In a novel, an "info dump" is when the reader is made to slog her way through multiple paragraphs, paragraphs that chronicle via laundry list everything from the main character’s eye color to what they wanted to be when they grew up.

I see this editorial mistake crop up often in the work of novice writers, but hey, if that describes you, no worries! We’ve all been there. If you've created an awesome character, it's tempting to want to share everything you know about them with the world.

But again, there is such a thing as oversharing.

Don't be a Bond villain. Don't give your reader any excuses for "escaping" your book! Want to keep a reader interested? Feed us morsels of information at a time, just enough to keep us intrigued, turning pages, as we get to know this character.

Slip-Up #2: Implicit/Nonexistent Character Motivation

At the opposite end of the spectrum, a character's motivations are either nowhere on the page or very lightly implied. In these cases, the reader has to seek out the far-too-fine print in order to understand why a character does the things they do.

This is especially likely to happen if your character is in some way similar to you, the writer (e.g. age, personal history, interests). 

For instance, if my character and I are both twenty-seven-year-old middle-class women, I don’t need to explain to myself why my main character grabbed Starbucks on her way to work this morning. I likely don’t have to explain that to the reader either, because this particular example is understood to be typical for someone in the character's age range and income bracket.
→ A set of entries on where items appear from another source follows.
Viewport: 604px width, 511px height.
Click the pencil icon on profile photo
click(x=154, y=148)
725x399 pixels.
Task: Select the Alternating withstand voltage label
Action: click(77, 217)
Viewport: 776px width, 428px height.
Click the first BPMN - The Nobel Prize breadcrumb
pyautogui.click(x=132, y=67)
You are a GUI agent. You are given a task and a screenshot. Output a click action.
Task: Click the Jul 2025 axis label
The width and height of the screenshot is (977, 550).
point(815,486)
But if all of a sudden, she takes a detour to rob a bank, that would need to be explained.

If it isn’t, then the writer risks the fact that the reader won't be able to identify with or understand the character's actions. As a result, the reader may lose interest in the story. 
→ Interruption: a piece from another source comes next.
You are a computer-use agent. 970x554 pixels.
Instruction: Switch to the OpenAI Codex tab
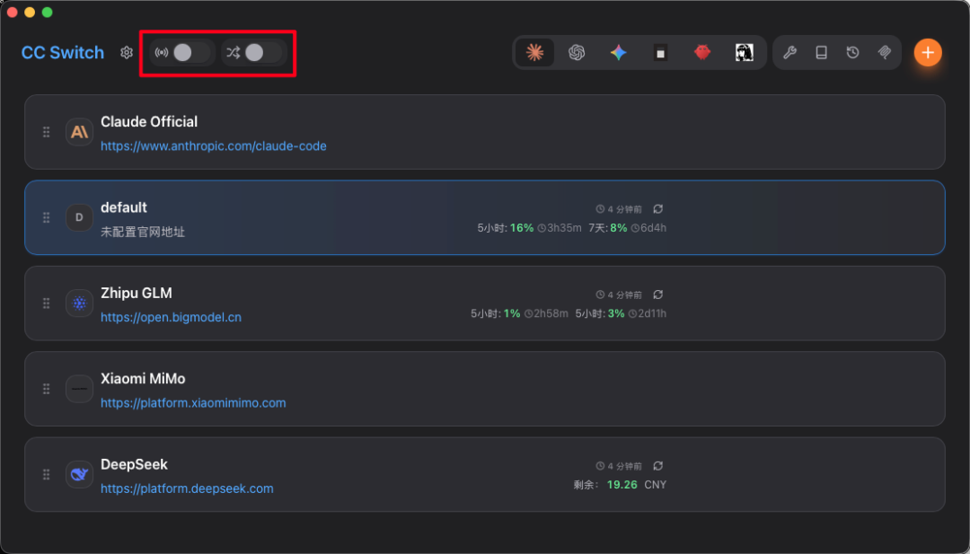(577, 53)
Remember Goldilocks and the Three Bears? We as writers don’t want to give too much or too little background on a character. We want the amount of information we give to be just right.

In other words, don’t telegraph character motivation into the book (i.e., “I wanted this more than anything…”), but do provide supporting facts, facts that are grounded within the action of the novel. Perhaps the #basic bank robber's motivation is she’s two months past due on rent and can’t get a higher paying job. Maybe her friends have set her up in some sort of fantastical dare. Whatever the case, make sure the reader sees those past due notices on her kitchen counter or reads the group text that gets out of town, so we are better able to believe it.

Action Items:

  • Write a sentence describing your character’s needs, wants, and motivations at the beginning of the novel.
  • Then, write a sentence describing these elements as they stand at the end of the novel.
  • Is there a change from beginning to end? If not, work on developing your character more fully.
  • If so, what are the causal factors for this change? How can you allude to them within the action of the novel, if you don’t already?
  • Brainstorm and build a foundation of supporting facts, then inject them into your manuscript.